Jerry Ainsworth

Personal information
- Full name: Jerry Lionel Ainsworth
- Born: 11 September 1877 Formby, Lancashire
- Died: 30 December 1923 (aged 46) Falmouth, Cornwall
- Bowling: Slow left arm orthodox

Career statistics
| Competition | First-class |
| Matches | 11 |
| Runs scored | 44 |
| Batting average | 4 |
| 100s/50s | 0/0 |
| Top score | 11 |
| Balls bowled | 1989 |
| Wickets | 50 |
| Bowling average | 15.82 |
| 5 wickets in innings | 5 |
| 10 wickets in match | 2 |
| Best bowling | 7/61 |
| Catches/stumpings | 7/– |
- Source: CricketArchive, 5 October 2025

= Jerry Ainsworth =

English cricketer

Jerry Lionel Ainsworth (11 September 1877 – 30 December 1923) was a first-class cricketer. He was born in Freshfield, Formby, Lancashire and died in Falmouth, Cornwall.
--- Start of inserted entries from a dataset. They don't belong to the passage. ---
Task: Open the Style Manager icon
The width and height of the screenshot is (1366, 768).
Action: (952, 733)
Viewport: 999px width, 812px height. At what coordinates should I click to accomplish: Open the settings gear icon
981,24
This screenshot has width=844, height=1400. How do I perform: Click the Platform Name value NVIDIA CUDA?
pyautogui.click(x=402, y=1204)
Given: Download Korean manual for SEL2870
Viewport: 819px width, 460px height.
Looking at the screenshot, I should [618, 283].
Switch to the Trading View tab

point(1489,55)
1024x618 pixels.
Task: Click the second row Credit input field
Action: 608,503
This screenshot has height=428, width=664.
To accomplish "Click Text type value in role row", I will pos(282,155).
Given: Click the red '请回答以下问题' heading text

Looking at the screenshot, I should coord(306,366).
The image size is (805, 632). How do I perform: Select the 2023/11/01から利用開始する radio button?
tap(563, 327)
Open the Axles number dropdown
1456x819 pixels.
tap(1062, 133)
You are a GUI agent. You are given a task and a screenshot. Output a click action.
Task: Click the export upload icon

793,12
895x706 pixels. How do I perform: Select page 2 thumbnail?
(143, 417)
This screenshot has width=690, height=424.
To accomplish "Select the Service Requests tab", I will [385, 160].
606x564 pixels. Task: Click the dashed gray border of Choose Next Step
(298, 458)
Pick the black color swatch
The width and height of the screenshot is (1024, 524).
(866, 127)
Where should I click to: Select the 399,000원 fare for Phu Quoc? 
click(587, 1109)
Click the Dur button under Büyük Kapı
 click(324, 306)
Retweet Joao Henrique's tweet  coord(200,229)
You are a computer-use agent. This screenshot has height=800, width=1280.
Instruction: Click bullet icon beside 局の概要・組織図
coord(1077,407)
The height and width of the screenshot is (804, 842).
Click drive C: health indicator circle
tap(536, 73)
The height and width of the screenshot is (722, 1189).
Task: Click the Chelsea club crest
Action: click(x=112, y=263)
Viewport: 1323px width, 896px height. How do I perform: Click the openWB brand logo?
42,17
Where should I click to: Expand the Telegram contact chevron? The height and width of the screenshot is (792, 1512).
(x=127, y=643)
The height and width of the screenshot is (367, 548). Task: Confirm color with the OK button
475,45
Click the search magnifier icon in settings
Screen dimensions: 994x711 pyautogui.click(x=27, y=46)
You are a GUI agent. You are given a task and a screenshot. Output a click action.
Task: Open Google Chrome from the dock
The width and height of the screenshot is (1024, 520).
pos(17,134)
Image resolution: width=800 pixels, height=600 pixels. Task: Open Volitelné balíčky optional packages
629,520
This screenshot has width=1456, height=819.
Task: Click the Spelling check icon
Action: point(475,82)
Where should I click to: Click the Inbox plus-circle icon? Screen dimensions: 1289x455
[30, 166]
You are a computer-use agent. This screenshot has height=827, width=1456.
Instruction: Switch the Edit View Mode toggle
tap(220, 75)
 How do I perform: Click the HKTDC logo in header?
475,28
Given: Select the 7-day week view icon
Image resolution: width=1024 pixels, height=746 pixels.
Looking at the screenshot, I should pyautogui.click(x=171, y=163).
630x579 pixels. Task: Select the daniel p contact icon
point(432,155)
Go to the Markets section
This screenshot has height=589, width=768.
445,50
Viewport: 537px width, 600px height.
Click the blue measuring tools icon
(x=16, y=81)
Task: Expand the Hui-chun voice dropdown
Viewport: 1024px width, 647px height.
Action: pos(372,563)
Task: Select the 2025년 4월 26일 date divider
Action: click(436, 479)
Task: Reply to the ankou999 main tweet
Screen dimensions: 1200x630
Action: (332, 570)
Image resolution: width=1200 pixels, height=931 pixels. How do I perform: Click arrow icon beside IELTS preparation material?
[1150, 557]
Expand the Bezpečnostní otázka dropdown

A slow left-arm bowler, he took 50 first-class wickets at just 15.82. He played 4 matches for Lancashire County Cricket Club in 1899 and also appeared for PF Warner's XI in 1898, AJ Webbe's XI in 1900, HDG Leveson-Gower's XI in 1902 and the Europeans in India in 1904/05.

His brother, George Ainsworth was also a first-class cricketer. Ainsworth was no batsman but took 5 wickets in an innings 5 times, 4 of these against the Philadelphians, against whom he claimed his best figures of 7 for 61.